Justices reversed and remanded the order of a Lawrence Circuit Court judge, holding that the order was neither issued in connection with an evidentiary hearing nor accompanied by findings. In N.L. v. State of Indiana, 47S01-1302-JV-126, Justice Loretta Rush set out the requirements for ordering juveniles to be included in the registry.

“It is well within a trial court’s discretion to hold more than one hearing to determine whether a juvenile’s risk of reoffending warrants placing them on the sex offender registry,” Rush wrote for the court. “But when it does so, every hearing held for that purpose must be an ‘evidentiary hearing’” defined by J.C.C. v. State, 897 N.E.2d 931, 935 (Ind. 2008).
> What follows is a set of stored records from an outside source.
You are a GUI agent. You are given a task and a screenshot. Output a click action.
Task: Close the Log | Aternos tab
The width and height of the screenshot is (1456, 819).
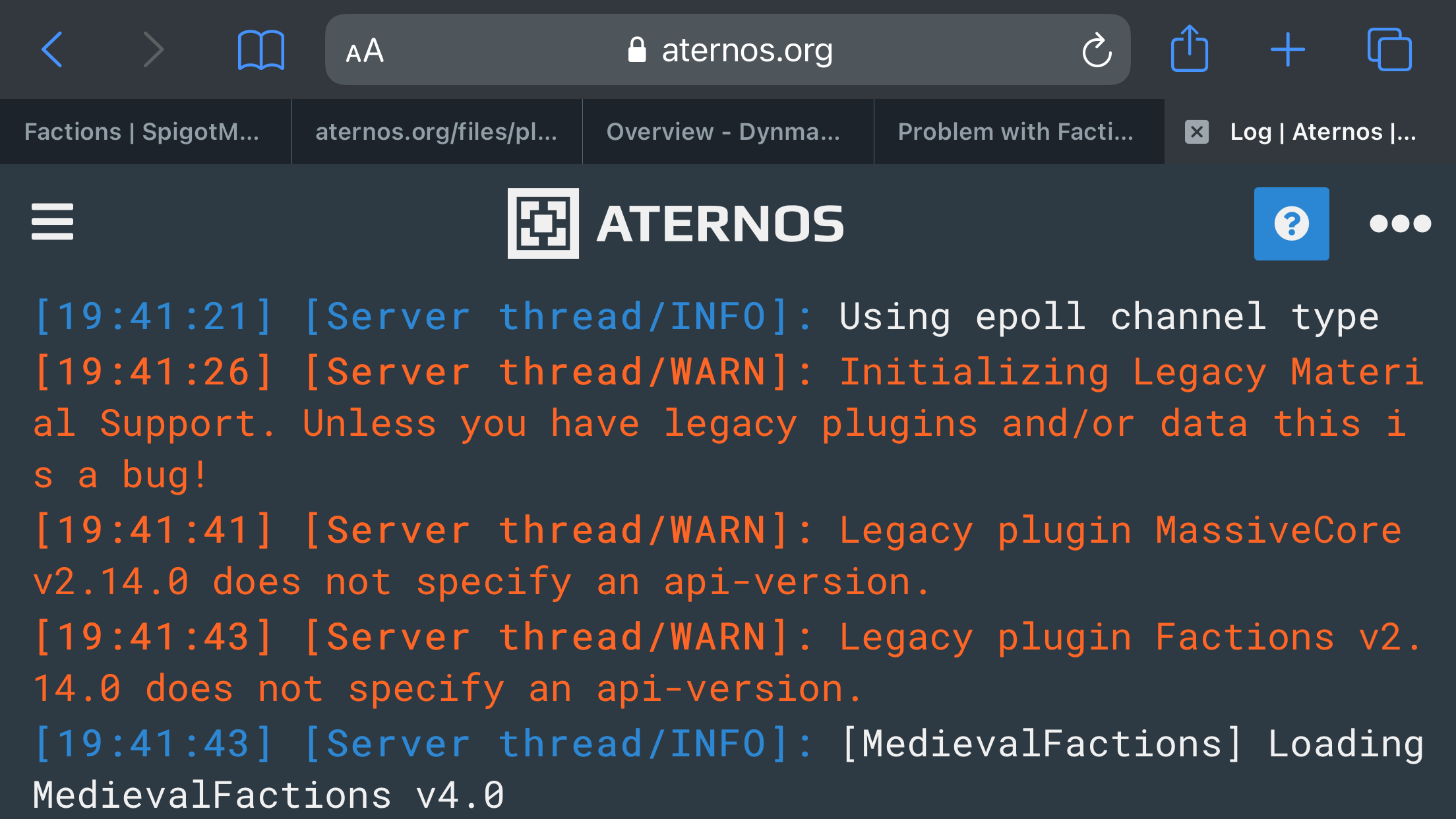click(1196, 132)
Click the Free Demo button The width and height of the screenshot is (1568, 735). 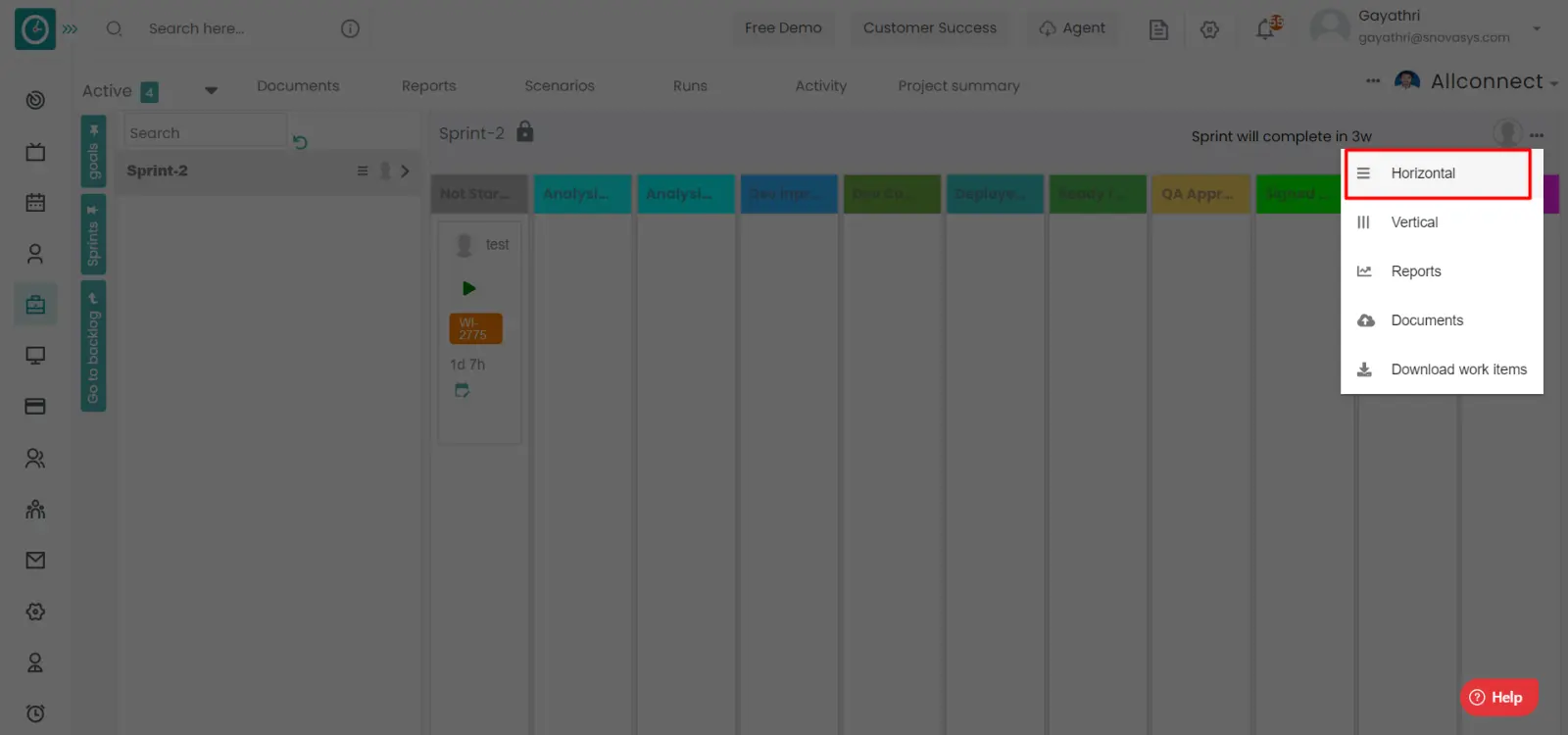(x=782, y=28)
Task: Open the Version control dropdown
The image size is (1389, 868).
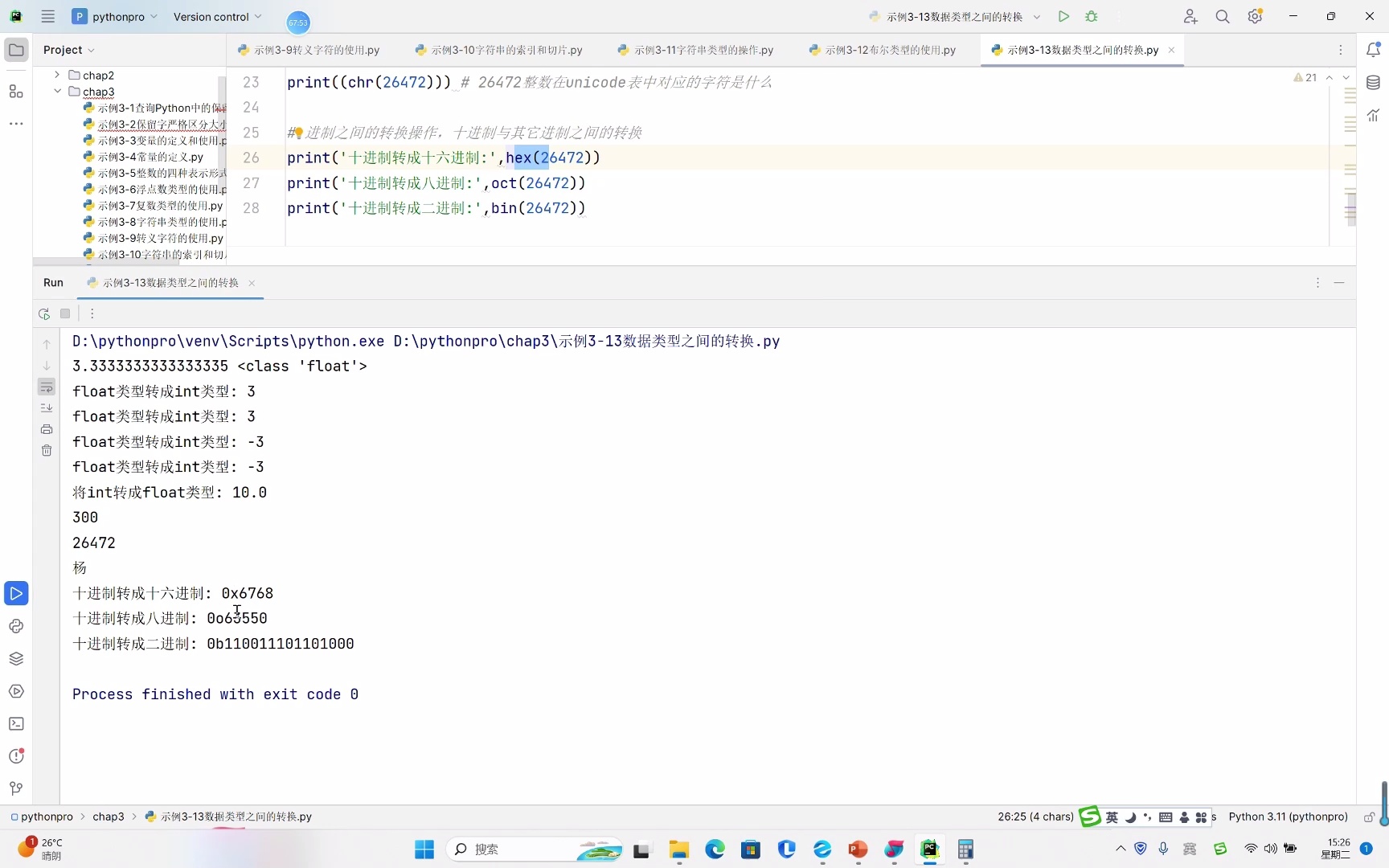Action: 217,16
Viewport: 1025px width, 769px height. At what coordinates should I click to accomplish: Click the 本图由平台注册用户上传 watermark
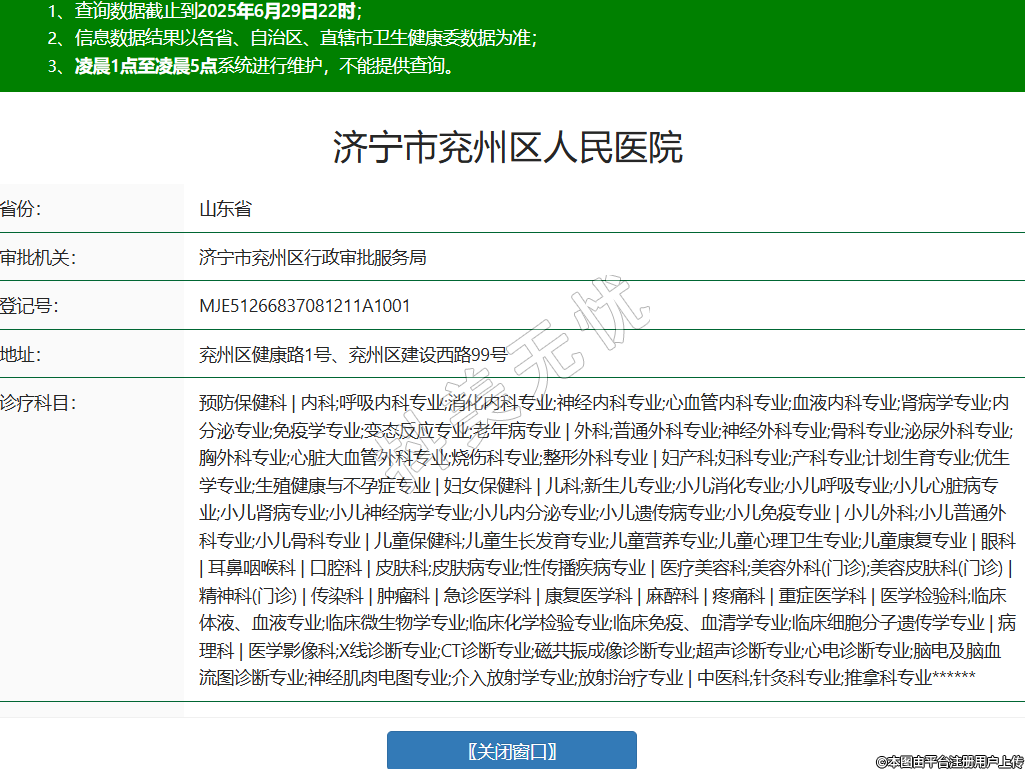(949, 761)
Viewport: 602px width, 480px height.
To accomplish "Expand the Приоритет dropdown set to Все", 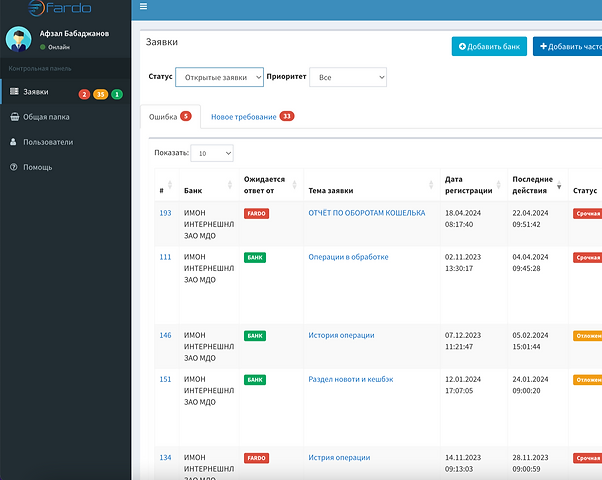I will [x=347, y=77].
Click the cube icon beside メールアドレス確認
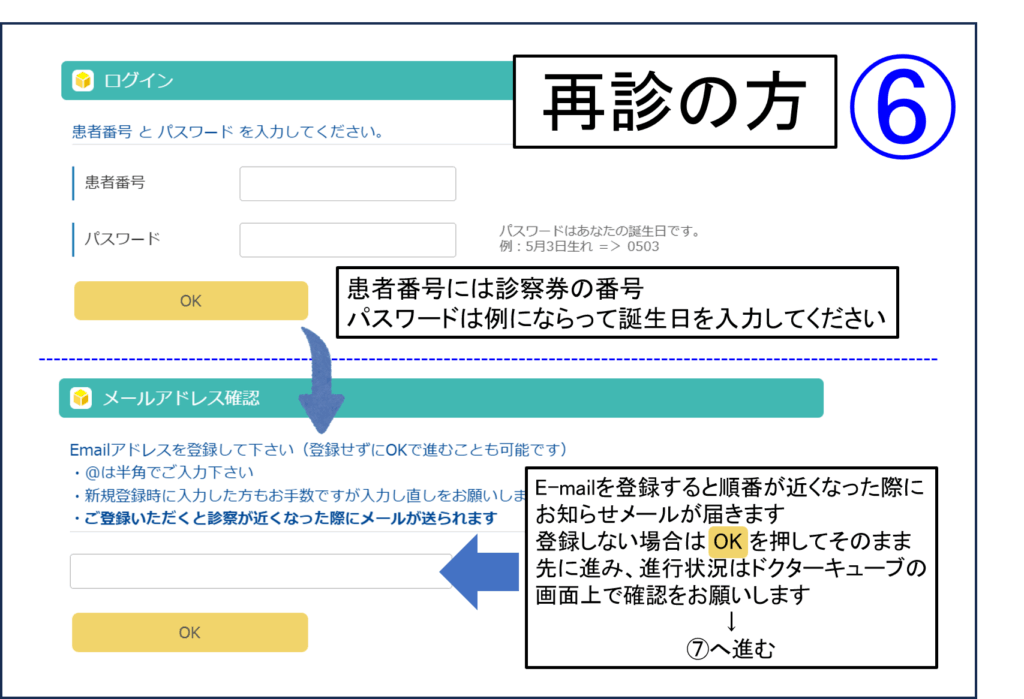 click(x=81, y=398)
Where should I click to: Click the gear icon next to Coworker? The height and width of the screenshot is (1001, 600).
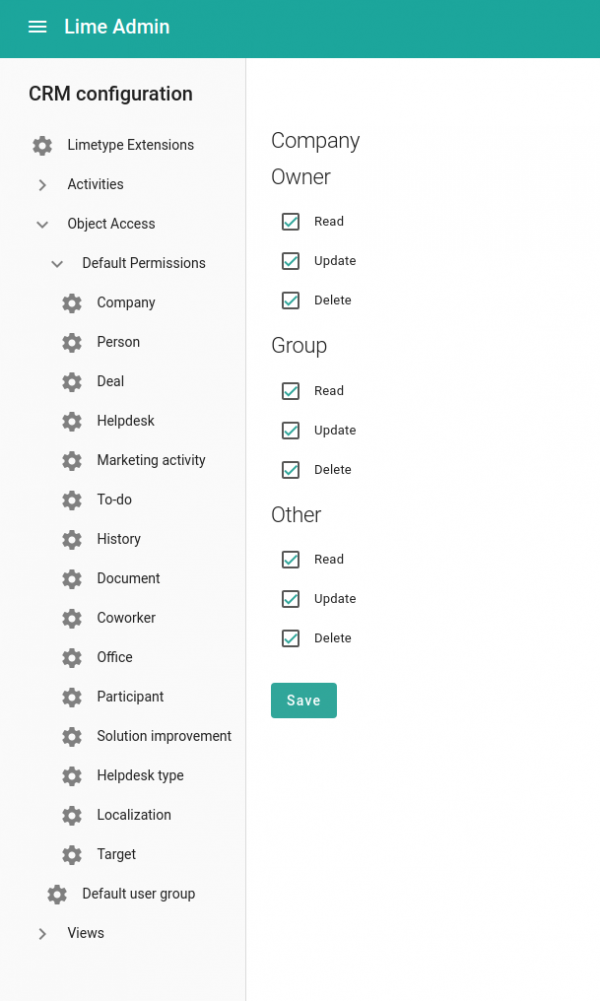pos(72,618)
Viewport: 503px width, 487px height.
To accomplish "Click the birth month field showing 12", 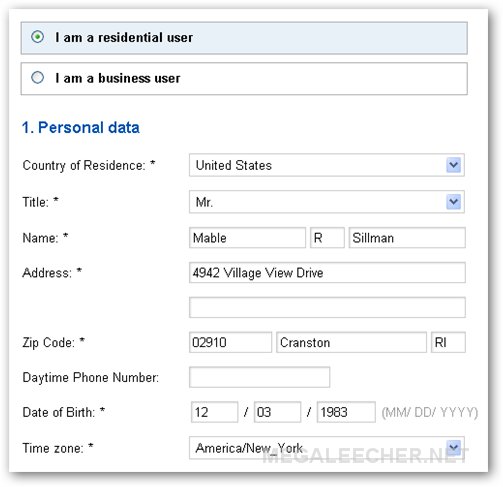I will click(x=215, y=412).
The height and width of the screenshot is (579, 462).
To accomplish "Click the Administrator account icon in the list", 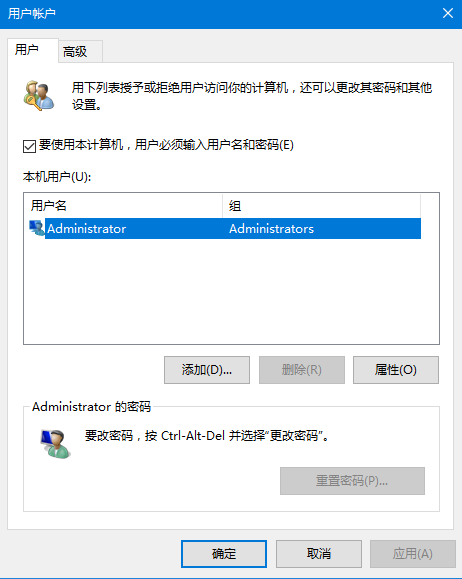I will [37, 228].
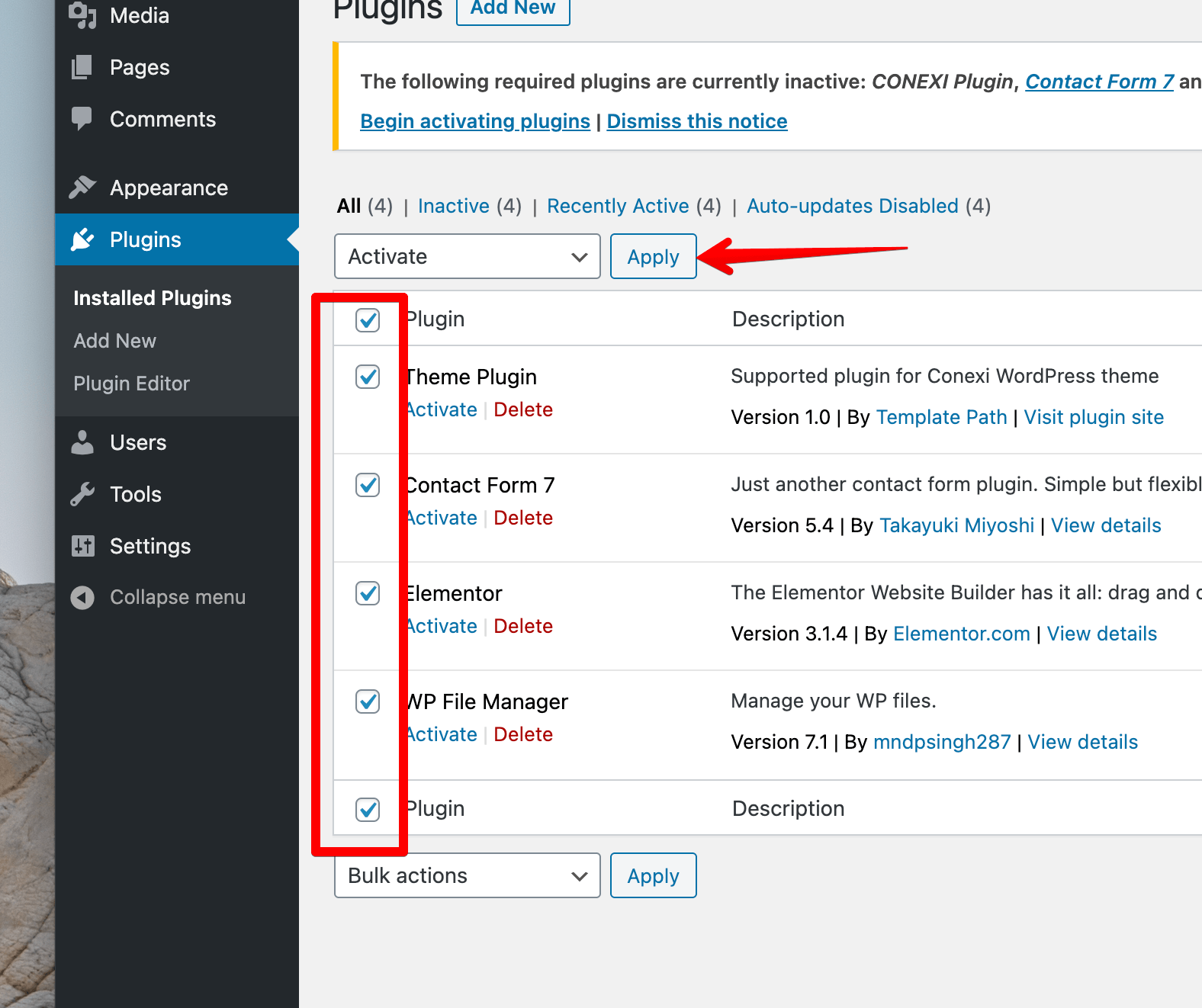Uncheck the Elementor plugin checkbox
Image resolution: width=1202 pixels, height=1008 pixels.
click(x=368, y=593)
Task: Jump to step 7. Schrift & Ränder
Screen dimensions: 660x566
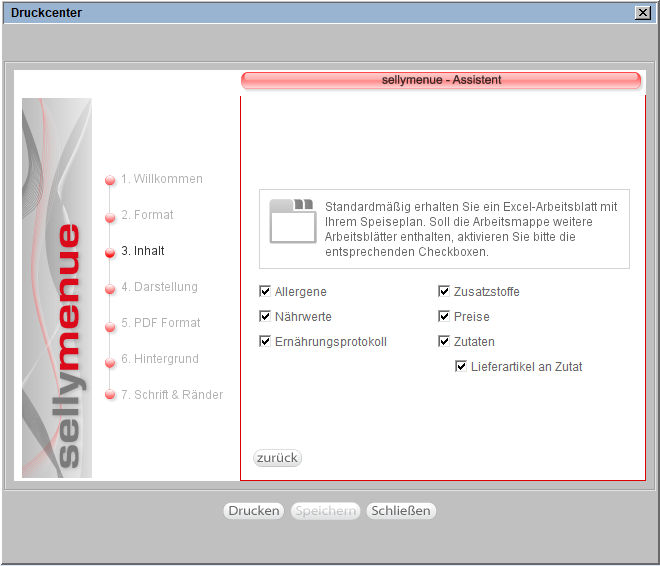Action: pyautogui.click(x=172, y=395)
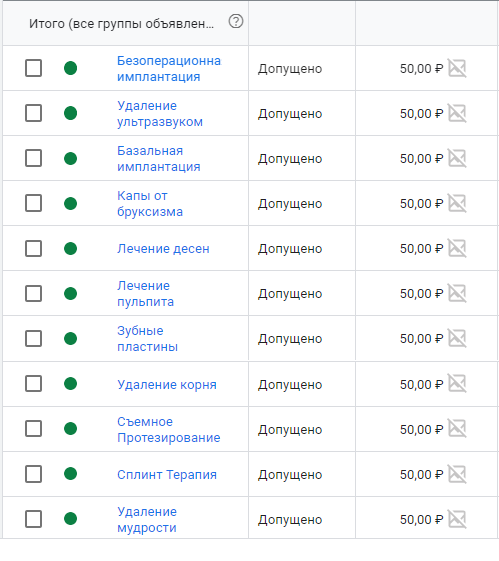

“Juveniles must have the opportunity to challenge the State’s evidence and present evidence of their own; and if an ‘evidentiary hearing’ is continued, they must have continued representation by counsel at the subsequent hearings as well. Finally, the child may not be ordered to register unless the trial court expressly finds, by clear and convincing evidence, that the child is likely to commit another sex offense — based exclusively on evidence received at such a hearing,” Rush wrote. “Here, the May hearing was not an ‘evidentiary hearing’ as J.C.C. requires; N.L. did not have the benefit of counsel in May, even though he did for the February hearing; and the trial court made no findings about N.L.’s likelihood to reoffend.
 
“We therefore reverse the order requiring N.L. to register as a sex offender, and remand to the trial court with instructions to conduct a new ‘evidentiary hearing’ as J.C.C. requires to determine whether N.L. is likely to commit another sex offense, and thereafter to make an express finding of whether the State has made that showing by clear and convincing evidence.”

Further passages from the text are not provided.